Karl Rudolf Künkler

Gruppenleiter im RMfdbO

Lebenslauf

16. Mai 1909 Geburt in Frankfurt/Main
1928 Abitur
1928 – 1929 Studium (abgebrochen)
Mitglied der KPD
1929 – 1934 Regie-Assistent, Dramaturg und Spielleiter, u.a. am Hessischen Landestheater Darmstadt
Okt. 1934 – Jun. 1937 Tätigkeit bei der Nationalsozialistischen Kulturgemeinde (NSKG)
ab Juli 1937 Leiter der Unterabteilung „Theater“ in der Dienststelle Rosenberg (DBFU)
1. Juli 1940 Eintritt in die NSDAP
spät.
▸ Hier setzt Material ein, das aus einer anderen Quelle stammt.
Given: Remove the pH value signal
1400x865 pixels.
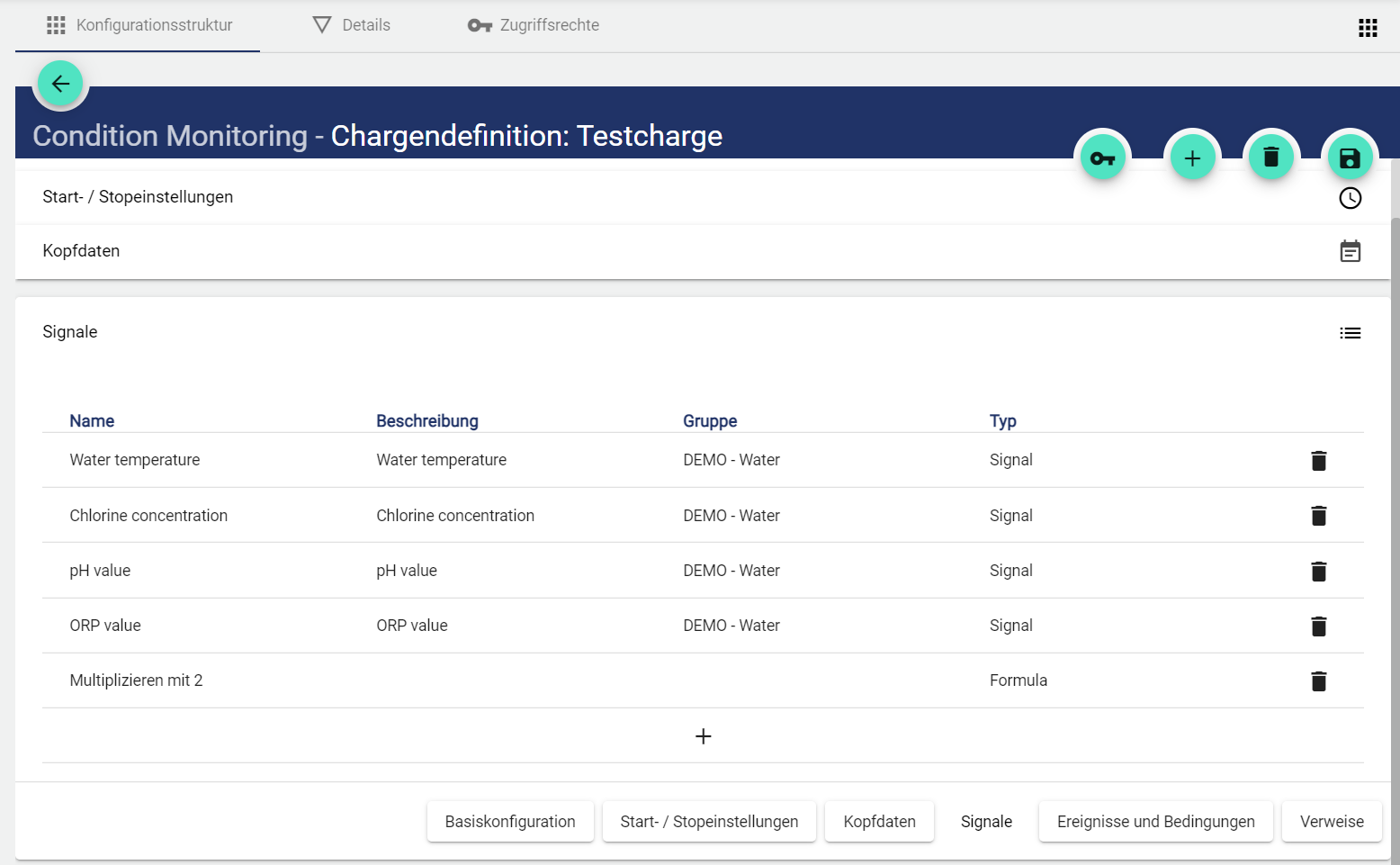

Sept. 1942 – Dez. 1943 Gruppenleiter bzw. Referent in der Abteilung I-6 (Kulturpolitik) des Reichsministeriums für die besetzten Ostgebiete
19. Oktober 1945 Verhaftung und Internierung im Sowjetischen Speziallager Sachsenhausen
Tod während der Haft

Literatur

Bollmus, Reinhard: Das Amt Rosenberg und seine Gegner. Studien zum Machtkampf im nationalsozialistischen Herrschaftssystem, Stuttgart 1970.

Quellen

BArch Berlin-Lichterfelde, R 9361-IX KARTEI/23920677.

DRK-Suchdienst München, ZNK, Karl Künkler.

Auskünfte

Heitzer, Enrico (Gedenkstätte und Museum Sachsenhausen), Arbeitsrecherche vom 22. Januar 2019.